On Friday, April 14, 2023, the JUICE began its voyage to Jupiter, the largest planet in our solar system with nearly 80 moons in orbit, some of which may have oceans under their surface. Safran is on board. Let's take a closer look at the unique space probe that hopes to reveal the Jovian system's mysteries.

View of Jupiter

The Space Division at Safran Electronics & Defense is taking part in the European Space Agency's (ESA) JUICE (JUpiter ICy moons Explorer) mission, launched from the European Spaceport in Kourou, French Guiana on April 14, 2023. Marking the beginning of a new era of discovery in our solar system, JUICE will explore Jupiter and three of its moons – Europa, Ganymede and Callisto – to gain a better understanding of them, study their composition and find possible traces of life. The probe's space voyage to Jupiter will take eight years. Upon its arrival, scheduled in 2031, JUICE will put to use its dozen sophisticated scientific instruments. Safran's input includes a frequency synthesizer integrated in the SWI (Sub-millimeter Wave Instrument) and advanced optical filters for the MAJIS (Moons And Jupiter Imaging Spectrometer).
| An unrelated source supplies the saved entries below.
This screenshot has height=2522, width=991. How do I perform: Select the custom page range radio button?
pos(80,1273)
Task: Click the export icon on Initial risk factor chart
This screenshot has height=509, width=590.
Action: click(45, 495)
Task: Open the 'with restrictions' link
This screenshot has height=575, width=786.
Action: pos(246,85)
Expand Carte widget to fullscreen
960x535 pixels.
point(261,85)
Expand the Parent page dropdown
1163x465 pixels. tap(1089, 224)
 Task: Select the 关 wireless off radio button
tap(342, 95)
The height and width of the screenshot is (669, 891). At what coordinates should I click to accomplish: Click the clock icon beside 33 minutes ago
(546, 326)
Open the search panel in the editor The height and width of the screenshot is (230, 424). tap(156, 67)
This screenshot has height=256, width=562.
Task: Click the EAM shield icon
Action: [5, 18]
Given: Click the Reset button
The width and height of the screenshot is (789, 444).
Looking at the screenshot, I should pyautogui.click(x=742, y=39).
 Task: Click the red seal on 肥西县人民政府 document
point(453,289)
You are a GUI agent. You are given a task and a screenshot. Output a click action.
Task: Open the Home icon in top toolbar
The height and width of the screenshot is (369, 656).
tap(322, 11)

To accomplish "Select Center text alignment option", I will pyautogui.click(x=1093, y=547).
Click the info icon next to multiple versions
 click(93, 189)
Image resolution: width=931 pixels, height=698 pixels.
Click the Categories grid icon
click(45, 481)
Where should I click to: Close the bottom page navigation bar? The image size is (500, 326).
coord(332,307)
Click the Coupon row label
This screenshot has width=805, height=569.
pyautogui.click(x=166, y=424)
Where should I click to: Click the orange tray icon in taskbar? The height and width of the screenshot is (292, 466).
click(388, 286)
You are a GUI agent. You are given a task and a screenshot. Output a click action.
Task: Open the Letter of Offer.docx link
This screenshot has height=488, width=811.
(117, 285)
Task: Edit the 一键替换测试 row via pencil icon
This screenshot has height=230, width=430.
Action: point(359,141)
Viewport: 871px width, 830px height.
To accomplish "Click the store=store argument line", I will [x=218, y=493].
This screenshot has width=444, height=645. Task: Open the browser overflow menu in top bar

Searching for forms of extraterrestrial life

The SWI is a very high-resolution spectrometer designed to study the atmospheres of Jupiter and its moons. Exposed to extreme environmental conditions – including cold, radiation, and vibration – the K-band synthesizer supplied by Safran is a vital contribution to the instrument as it generates precise and stable radio frequency signals in a band ranging from 22.2 to 26.4 GHz with a resolution of 150 KHz. The signals enable the SWI to probe the moons' atmospheres in depth and detect vital molecules like water, to provide valuable information about their composition.

The technical challenges addressed by Safran teams to produce this equipment, from its development through to ESA class 1 qualification included guaranteeing high spectral purity, high output power, low consumption because there is little solar energy at this distance, and reduced mass and volume. The instrument was developed under the responsibility of the MPS* based in Göttingen, Germany. For this project, Safran collaborated with the Paris Observatory (LERMA**), the MPS, the CNES and the ESA.

View of Jupiter

Mapping and analyzing the composition of Jupiter's moons

MAJIS is the visible-infrared spectral imager selected to obtain chemical maps of the different (icy, mineral, organic, etc.) components on the surface of Jupiter's moons. The instrument uses linear variable optical filters supplied by Safran to obtain detailed information about the composition and properties of the objects it observes. These space-grade optical components push the boundaries of state-of-the-art technology by covering a wide spectrum from visible (500 nm) to near-infrared (2500 nm) and by blocking unwanted wavelengths (rejection density 4). This data will then be correlated with other instruments, particularly those taking geographic readings.

"Participating in JUICE is a source of great pride for Safran teams. Our expertise in radio communications and optics contributes to a mission that will have a major impact on our knowledge and on our search for traces of life in our solar system," said Jean-Marie Bétermier, Senior VP Space at Safran Electronics & Defense.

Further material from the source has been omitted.